Data excerpts
□ □ □ □ □ □ □

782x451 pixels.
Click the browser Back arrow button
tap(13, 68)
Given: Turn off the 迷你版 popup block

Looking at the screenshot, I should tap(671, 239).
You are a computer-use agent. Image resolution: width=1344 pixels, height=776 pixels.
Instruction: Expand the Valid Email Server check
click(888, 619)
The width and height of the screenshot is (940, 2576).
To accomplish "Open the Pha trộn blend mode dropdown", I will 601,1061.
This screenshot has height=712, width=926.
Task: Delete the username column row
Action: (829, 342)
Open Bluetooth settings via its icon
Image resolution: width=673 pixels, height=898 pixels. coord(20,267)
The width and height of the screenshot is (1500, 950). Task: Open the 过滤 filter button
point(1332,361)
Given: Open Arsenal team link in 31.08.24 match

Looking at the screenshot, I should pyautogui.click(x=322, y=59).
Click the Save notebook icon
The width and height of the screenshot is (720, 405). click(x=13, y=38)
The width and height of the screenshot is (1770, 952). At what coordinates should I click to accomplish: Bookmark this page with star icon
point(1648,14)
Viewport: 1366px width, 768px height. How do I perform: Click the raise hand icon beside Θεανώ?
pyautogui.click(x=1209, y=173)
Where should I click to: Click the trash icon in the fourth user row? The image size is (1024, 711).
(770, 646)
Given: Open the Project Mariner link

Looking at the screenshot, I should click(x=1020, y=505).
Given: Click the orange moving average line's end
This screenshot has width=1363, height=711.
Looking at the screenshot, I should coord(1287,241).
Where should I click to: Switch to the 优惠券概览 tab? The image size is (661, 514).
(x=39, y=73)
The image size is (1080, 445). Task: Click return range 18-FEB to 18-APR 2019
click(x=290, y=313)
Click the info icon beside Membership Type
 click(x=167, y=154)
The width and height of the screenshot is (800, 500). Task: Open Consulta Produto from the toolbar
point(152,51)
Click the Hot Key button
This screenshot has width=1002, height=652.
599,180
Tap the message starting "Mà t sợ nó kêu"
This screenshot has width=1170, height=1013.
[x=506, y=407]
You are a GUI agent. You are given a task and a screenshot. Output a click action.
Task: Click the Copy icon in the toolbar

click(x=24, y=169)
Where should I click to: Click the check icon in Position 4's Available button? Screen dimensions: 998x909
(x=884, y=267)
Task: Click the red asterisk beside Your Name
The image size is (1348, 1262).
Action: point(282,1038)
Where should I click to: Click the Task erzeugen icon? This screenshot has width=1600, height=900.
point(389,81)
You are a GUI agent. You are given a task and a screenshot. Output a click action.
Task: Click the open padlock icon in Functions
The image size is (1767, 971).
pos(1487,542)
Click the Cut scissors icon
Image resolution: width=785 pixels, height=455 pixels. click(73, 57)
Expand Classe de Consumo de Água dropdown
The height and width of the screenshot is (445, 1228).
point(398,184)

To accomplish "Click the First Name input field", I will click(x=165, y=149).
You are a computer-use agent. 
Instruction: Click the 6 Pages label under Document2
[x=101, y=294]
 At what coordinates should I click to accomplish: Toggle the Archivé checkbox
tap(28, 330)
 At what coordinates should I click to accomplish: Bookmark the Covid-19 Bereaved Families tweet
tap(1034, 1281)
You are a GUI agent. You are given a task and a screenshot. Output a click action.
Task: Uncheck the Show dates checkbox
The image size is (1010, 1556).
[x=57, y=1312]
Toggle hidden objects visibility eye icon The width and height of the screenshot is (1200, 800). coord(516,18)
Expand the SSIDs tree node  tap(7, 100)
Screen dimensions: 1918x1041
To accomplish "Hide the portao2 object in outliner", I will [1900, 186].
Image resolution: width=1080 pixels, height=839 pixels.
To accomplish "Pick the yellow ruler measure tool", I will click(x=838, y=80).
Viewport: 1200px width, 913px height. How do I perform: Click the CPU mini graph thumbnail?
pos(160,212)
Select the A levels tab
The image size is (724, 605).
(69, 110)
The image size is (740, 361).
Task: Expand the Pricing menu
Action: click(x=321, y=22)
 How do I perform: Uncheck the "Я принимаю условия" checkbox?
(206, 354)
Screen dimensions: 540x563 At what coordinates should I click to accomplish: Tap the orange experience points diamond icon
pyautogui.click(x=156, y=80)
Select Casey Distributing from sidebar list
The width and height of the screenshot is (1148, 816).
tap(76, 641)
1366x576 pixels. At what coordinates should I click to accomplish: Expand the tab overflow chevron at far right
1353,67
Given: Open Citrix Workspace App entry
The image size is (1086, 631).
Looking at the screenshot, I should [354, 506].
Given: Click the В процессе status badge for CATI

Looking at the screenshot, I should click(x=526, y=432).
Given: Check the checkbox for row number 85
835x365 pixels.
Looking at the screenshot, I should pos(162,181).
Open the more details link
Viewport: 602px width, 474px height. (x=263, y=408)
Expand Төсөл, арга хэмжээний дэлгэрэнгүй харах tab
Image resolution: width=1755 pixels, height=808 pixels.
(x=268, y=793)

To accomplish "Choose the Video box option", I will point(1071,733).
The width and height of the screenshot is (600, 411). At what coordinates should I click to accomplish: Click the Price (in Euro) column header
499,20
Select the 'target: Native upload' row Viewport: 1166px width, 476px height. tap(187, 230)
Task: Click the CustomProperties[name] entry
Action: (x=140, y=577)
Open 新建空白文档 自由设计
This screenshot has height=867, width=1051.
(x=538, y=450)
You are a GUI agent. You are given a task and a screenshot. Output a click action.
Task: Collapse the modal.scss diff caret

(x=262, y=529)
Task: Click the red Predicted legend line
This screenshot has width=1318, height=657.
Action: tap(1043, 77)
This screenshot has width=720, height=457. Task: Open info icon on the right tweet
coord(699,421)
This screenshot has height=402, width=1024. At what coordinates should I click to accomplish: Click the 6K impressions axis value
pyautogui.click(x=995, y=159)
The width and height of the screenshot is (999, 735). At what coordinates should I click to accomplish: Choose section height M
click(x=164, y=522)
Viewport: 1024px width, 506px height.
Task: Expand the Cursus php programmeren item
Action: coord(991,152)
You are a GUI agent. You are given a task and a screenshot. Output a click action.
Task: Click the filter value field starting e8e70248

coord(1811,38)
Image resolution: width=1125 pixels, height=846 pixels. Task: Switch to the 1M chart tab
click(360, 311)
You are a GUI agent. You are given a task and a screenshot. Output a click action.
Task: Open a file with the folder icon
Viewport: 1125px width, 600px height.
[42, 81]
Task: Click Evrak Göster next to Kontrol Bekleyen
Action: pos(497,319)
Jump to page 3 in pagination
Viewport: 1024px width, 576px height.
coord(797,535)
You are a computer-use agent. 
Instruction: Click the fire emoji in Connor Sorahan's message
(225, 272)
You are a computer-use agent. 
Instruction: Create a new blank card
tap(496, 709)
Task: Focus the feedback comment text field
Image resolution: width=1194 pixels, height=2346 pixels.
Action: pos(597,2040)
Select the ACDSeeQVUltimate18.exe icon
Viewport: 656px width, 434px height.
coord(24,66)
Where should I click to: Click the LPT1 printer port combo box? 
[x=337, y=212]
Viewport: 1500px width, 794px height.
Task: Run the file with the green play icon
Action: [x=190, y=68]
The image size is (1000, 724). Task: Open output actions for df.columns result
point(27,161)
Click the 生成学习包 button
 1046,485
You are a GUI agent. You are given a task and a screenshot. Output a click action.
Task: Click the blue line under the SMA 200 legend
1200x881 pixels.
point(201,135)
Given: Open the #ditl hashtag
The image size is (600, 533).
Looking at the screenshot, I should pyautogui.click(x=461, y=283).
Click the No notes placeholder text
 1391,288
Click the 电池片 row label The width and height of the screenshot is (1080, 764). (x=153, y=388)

□ □ □ □ □ □ □

## Work instructions
Output each line of the entries exactly, so that nothing is lost.

## Exercise answer
782x451 pixels.
Click the browser Back arrow button
tap(13, 68)
Given: Turn off the 迷你版 popup block

Looking at the screenshot, I should tap(671, 239).
You are a computer-use agent. Image resolution: width=1344 pixels, height=776 pixels.
Instruction: Expand the Valid Email Server check
click(888, 619)
The width and height of the screenshot is (940, 2576).
To accomplish "Open the Pha trộn blend mode dropdown", I will 601,1061.
This screenshot has height=712, width=926.
Task: Delete the username column row
Action: (829, 342)
Open Bluetooth settings via its icon
Image resolution: width=673 pixels, height=898 pixels. coord(20,267)
The width and height of the screenshot is (1500, 950). Task: Open the 过滤 filter button
point(1332,361)
Given: Open Arsenal team link in 31.08.24 match

Looking at the screenshot, I should pyautogui.click(x=322, y=59).
Click the Save notebook icon
The width and height of the screenshot is (720, 405). click(x=13, y=38)
The width and height of the screenshot is (1770, 952). At what coordinates should I click to accomplish: Bookmark this page with star icon
point(1648,14)
Viewport: 1366px width, 768px height. How do I perform: Click the raise hand icon beside Θεανώ?
pyautogui.click(x=1209, y=173)
Where should I click to: Click the trash icon in the fourth user row? The image size is (1024, 711).
(770, 646)
Given: Open the Project Mariner link

Looking at the screenshot, I should click(x=1020, y=505).
Given: Click the orange moving average line's end
This screenshot has width=1363, height=711.
Looking at the screenshot, I should coord(1287,241).
Where should I click to: Switch to the 优惠券概览 tab? The image size is (661, 514).
(x=39, y=73)
The image size is (1080, 445). Task: Click return range 18-FEB to 18-APR 2019
click(x=290, y=313)
Click the info icon beside Membership Type
 click(x=167, y=154)
The width and height of the screenshot is (800, 500). Task: Open Consulta Produto from the toolbar
point(152,51)
Click the Hot Key button
This screenshot has width=1002, height=652.
599,180
Tap the message starting "Mà t sợ nó kêu"
This screenshot has width=1170, height=1013.
[x=506, y=407]
You are a GUI agent. You are given a task and a screenshot. Output a click action.
Task: Click the Copy icon in the toolbar

click(x=24, y=169)
Where should I click to: Click the check icon in Position 4's Available button? Screen dimensions: 998x909
(x=884, y=267)
Task: Click the red asterisk beside Your Name
The image size is (1348, 1262).
Action: point(282,1038)
Where should I click to: Click the Task erzeugen icon? This screenshot has width=1600, height=900.
point(389,81)
You are a GUI agent. You are given a task and a screenshot. Output a click action.
Task: Click the open padlock icon in Functions
The image size is (1767, 971).
pos(1487,542)
Click the Cut scissors icon
Image resolution: width=785 pixels, height=455 pixels. click(73, 57)
Expand Classe de Consumo de Água dropdown
The height and width of the screenshot is (445, 1228).
point(398,184)

To accomplish "Click the First Name input field", I will click(x=165, y=149).
You are a computer-use agent. 
Instruction: Click the 6 Pages label under Document2
[x=101, y=294]
 At what coordinates should I click to accomplish: Toggle the Archivé checkbox
tap(28, 330)
 At what coordinates should I click to accomplish: Bookmark the Covid-19 Bereaved Families tweet
tap(1034, 1281)
You are a GUI agent. You are given a task and a screenshot. Output a click action.
Task: Uncheck the Show dates checkbox
The image size is (1010, 1556).
[x=57, y=1312]
Toggle hidden objects visibility eye icon The width and height of the screenshot is (1200, 800). coord(516,18)
Expand the SSIDs tree node  tap(7, 100)
Screen dimensions: 1918x1041
To accomplish "Hide the portao2 object in outliner", I will [1900, 186].
Image resolution: width=1080 pixels, height=839 pixels.
To accomplish "Pick the yellow ruler measure tool", I will click(x=838, y=80).
Viewport: 1200px width, 913px height. How do I perform: Click the CPU mini graph thumbnail?
pos(160,212)
Select the A levels tab
The image size is (724, 605).
(69, 110)
The image size is (740, 361).
Task: Expand the Pricing menu
Action: click(x=321, y=22)
 How do I perform: Uncheck the "Я принимаю условия" checkbox?
(206, 354)
Screen dimensions: 540x563 At what coordinates should I click to accomplish: Tap the orange experience points diamond icon
pyautogui.click(x=156, y=80)
Select Casey Distributing from sidebar list
The width and height of the screenshot is (1148, 816).
tap(76, 641)
1366x576 pixels. At what coordinates should I click to accomplish: Expand the tab overflow chevron at far right
1353,67
Given: Open Citrix Workspace App entry
The image size is (1086, 631).
Looking at the screenshot, I should [354, 506].
Given: Click the В процессе status badge for CATI

Looking at the screenshot, I should click(x=526, y=432).
Given: Check the checkbox for row number 85
835x365 pixels.
Looking at the screenshot, I should pos(162,181).
Open the more details link
Viewport: 602px width, 474px height. (x=263, y=408)
Expand Төсөл, арга хэмжээний дэлгэрэнгүй харах tab
Image resolution: width=1755 pixels, height=808 pixels.
(x=268, y=793)

To accomplish "Choose the Video box option", I will point(1071,733).
The width and height of the screenshot is (600, 411). At what coordinates should I click to accomplish: Click the Price (in Euro) column header
499,20
Select the 'target: Native upload' row Viewport: 1166px width, 476px height. tap(187, 230)
Task: Click the CustomProperties[name] entry
Action: (x=140, y=577)
Open 新建空白文档 自由设计
This screenshot has height=867, width=1051.
(x=538, y=450)
You are a GUI agent. You are given a task and a screenshot. Output a click action.
Task: Collapse the modal.scss diff caret

(x=262, y=529)
Task: Click the red Predicted legend line
This screenshot has width=1318, height=657.
Action: tap(1043, 77)
This screenshot has width=720, height=457. Task: Open info icon on the right tweet
coord(699,421)
This screenshot has height=402, width=1024. At what coordinates should I click to accomplish: Click the 6K impressions axis value
pyautogui.click(x=995, y=159)
The width and height of the screenshot is (999, 735). At what coordinates should I click to accomplish: Choose section height M
click(x=164, y=522)
Viewport: 1024px width, 506px height.
Task: Expand the Cursus php programmeren item
Action: coord(991,152)
You are a GUI agent. You are given a task and a screenshot. Output a click action.
Task: Click the filter value field starting e8e70248

coord(1811,38)
Image resolution: width=1125 pixels, height=846 pixels. Task: Switch to the 1M chart tab
click(360, 311)
You are a GUI agent. You are given a task and a screenshot. Output a click action.
Task: Open a file with the folder icon
Viewport: 1125px width, 600px height.
[42, 81]
Task: Click Evrak Göster next to Kontrol Bekleyen
Action: pos(497,319)
Jump to page 3 in pagination
Viewport: 1024px width, 576px height.
coord(797,535)
You are a computer-use agent. 
Instruction: Click the fire emoji in Connor Sorahan's message
(225, 272)
You are a computer-use agent. 
Instruction: Create a new blank card
tap(496, 709)
Task: Focus the feedback comment text field
Image resolution: width=1194 pixels, height=2346 pixels.
Action: pos(597,2040)
Select the ACDSeeQVUltimate18.exe icon
Viewport: 656px width, 434px height.
coord(24,66)
Where should I click to: Click the LPT1 printer port combo box? 
[x=337, y=212]
Viewport: 1500px width, 794px height.
Task: Run the file with the green play icon
Action: [x=190, y=68]
The image size is (1000, 724). Task: Open output actions for df.columns result
point(27,161)
Click the 生成学习包 button
 1046,485
You are a GUI agent. You are given a task and a screenshot. Output a click action.
Task: Click the blue line under the SMA 200 legend
1200x881 pixels.
point(201,135)
Given: Open the #ditl hashtag
The image size is (600, 533).
Looking at the screenshot, I should pyautogui.click(x=461, y=283).
Click the No notes placeholder text
 1391,288
Click the 电池片 row label The width and height of the screenshot is (1080, 764). (x=153, y=388)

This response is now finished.